## Aim of the task
Only the text of the records belongs in the answer, copied exactly and without pictures.

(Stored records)

■ ■ ■

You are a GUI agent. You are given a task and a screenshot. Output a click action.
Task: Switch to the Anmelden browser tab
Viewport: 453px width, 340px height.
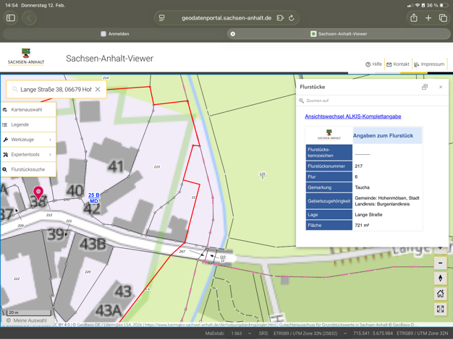(114, 34)
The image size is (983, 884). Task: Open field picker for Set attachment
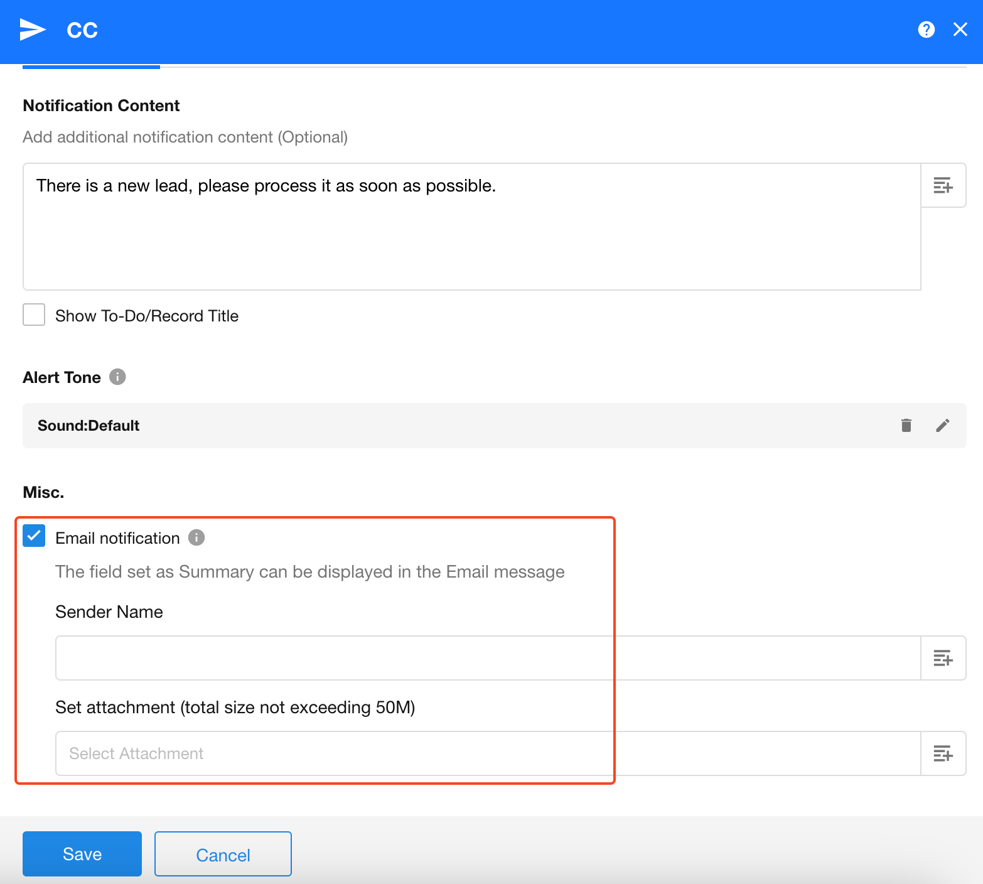tap(943, 753)
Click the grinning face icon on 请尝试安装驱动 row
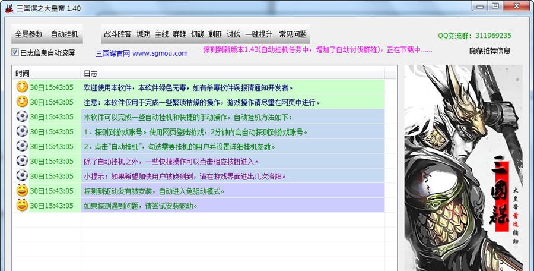Screen dimensions: 534x271 click(x=21, y=206)
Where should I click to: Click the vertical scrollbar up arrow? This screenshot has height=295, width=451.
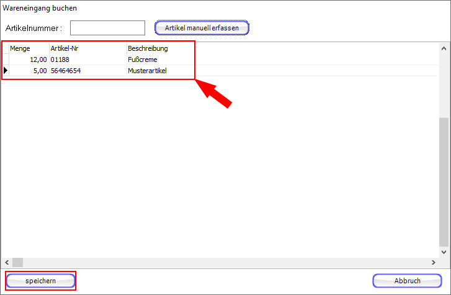coord(444,48)
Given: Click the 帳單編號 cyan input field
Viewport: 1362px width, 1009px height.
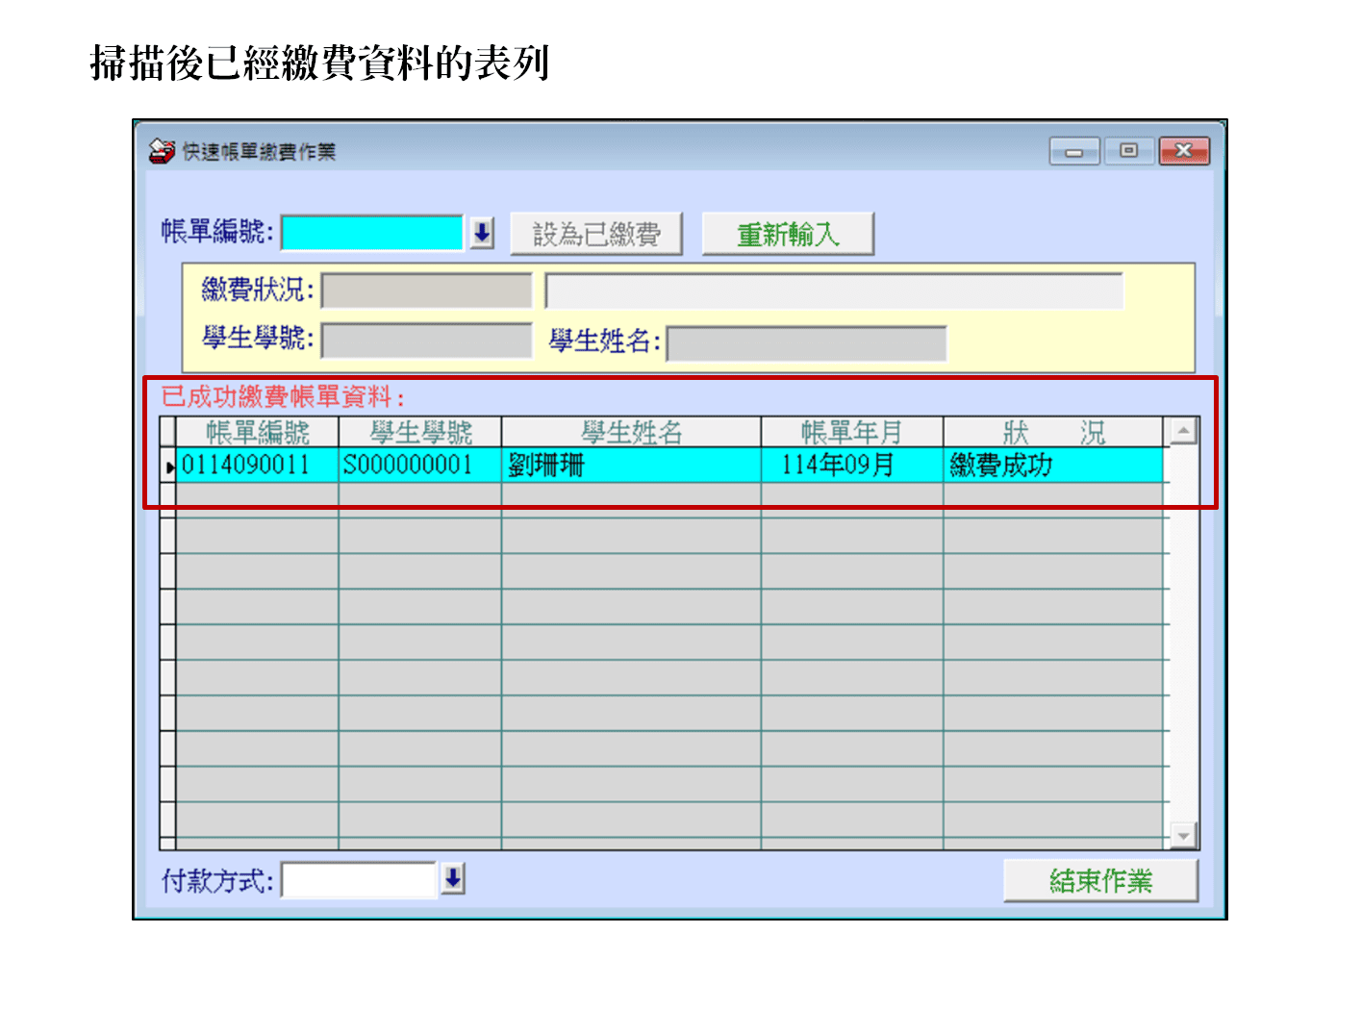Looking at the screenshot, I should (x=372, y=233).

■ ■ ■

## Solution for this task
You are a GUI agent. You are given a task and a screenshot. Output a click action.
Task: Switch to the Anmelden browser tab
Viewport: 453px width, 340px height.
(114, 34)
The image size is (983, 884). Task: Open field picker for Set attachment
tap(943, 753)
Click the grinning face icon on 请尝试安装驱动 row
Screen dimensions: 534x271 click(x=21, y=206)
Where should I click to: Click the vertical scrollbar up arrow? This screenshot has height=295, width=451.
coord(444,48)
Given: Click the 帳單編號 cyan input field
Viewport: 1362px width, 1009px height.
Looking at the screenshot, I should (x=372, y=233).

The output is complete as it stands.